> Description of the task
Pull out the part of the deer antler passage starting at "We might have" and ending at "our city backyard!", copying it word for word.

> Text passage
----

We might have bears, coyotes, skunks and moose in our backyard in Maine, and things that growl, scream and hoot  in the night, but somehow it feels safer in Maine than in our city backyard!

And now a postscript:  I showed the antler to someone I know, who happened to be with her child.  This person’s reaction:  “GROSS!”  First, let me just say that the antler is completely clean and odorless.  While I respect that the woman may not have been as enchanted as I  was by a deer antler, to exclaim so negatively in front of her child was a huge misstep, in my opinion.  She missed a golden opportunity to educate her child about the wonders of HaShem, because when you think about the life cycle of an antler, it is really nothing short of miraculous.  Few city kids will ever have a chance to see an antler up close in their lifetime.  Yes, we have 613 mitzvos and they don’t have to include deer antlers, but when we truly appreciate the amazing art and perfection of HaShem’s creations, we develop a love and awe of G-d that strengthens our emuna (belief in the uniqueness of G-d).  In these trying times when our faith is constantly being tested, an increase in our emuna cannot be a bad thing.  Her reaction just made me feel very sad but not surprised – –  I frequently  see it in the way many religious children treat and relate to animals, with ignorance, antipathy, and fear.

----

> Excerpted records
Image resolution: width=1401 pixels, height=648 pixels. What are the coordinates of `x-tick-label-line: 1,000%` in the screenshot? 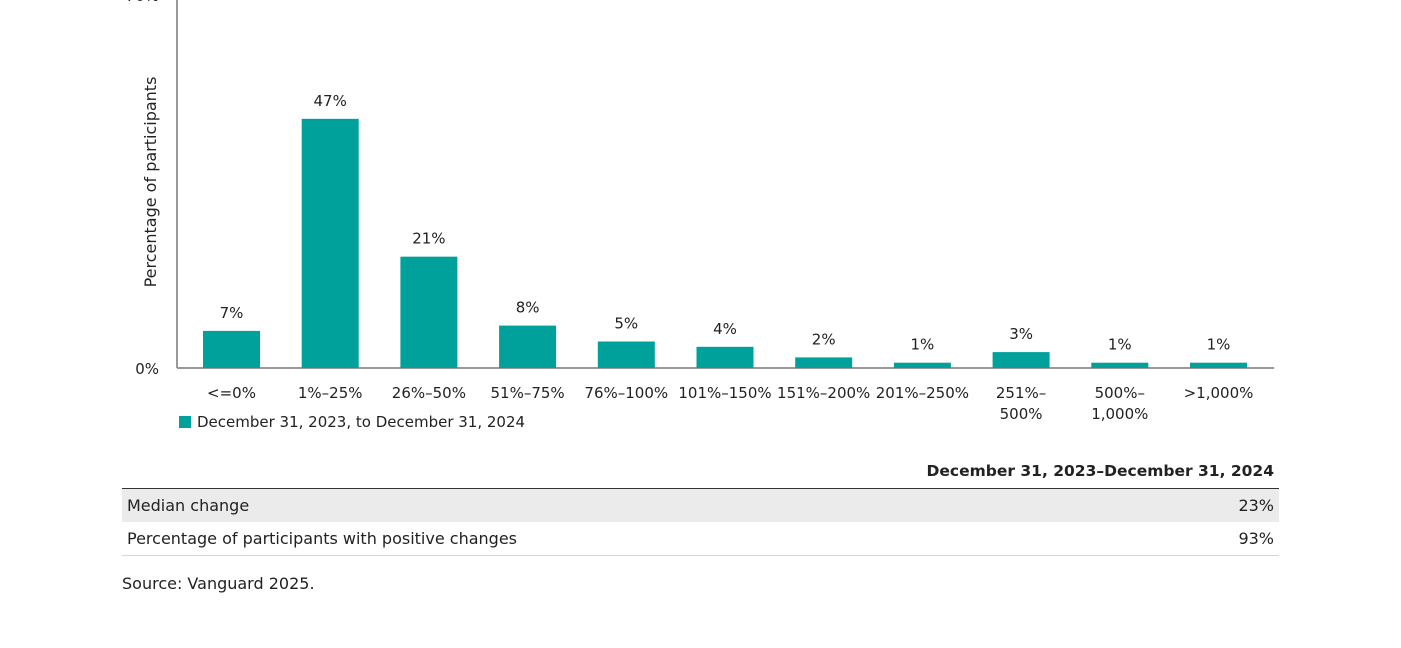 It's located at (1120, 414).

----

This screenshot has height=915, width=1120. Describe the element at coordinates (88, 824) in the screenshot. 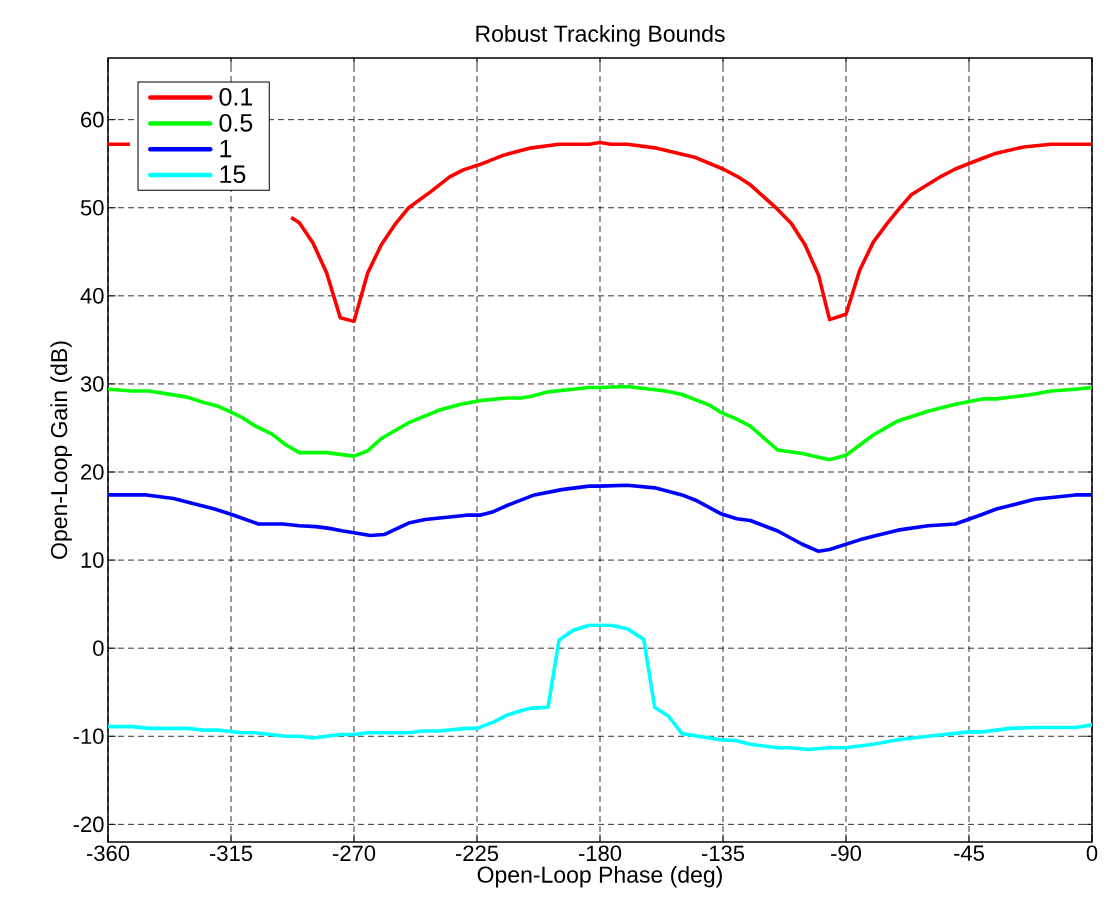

----

> Exercise answer
We might have bears, coyotes, skunks and moose in our backyard in Maine, and things that growl, scream and hoot  in the night, but somehow it feels safer in Maine than in our city backyard!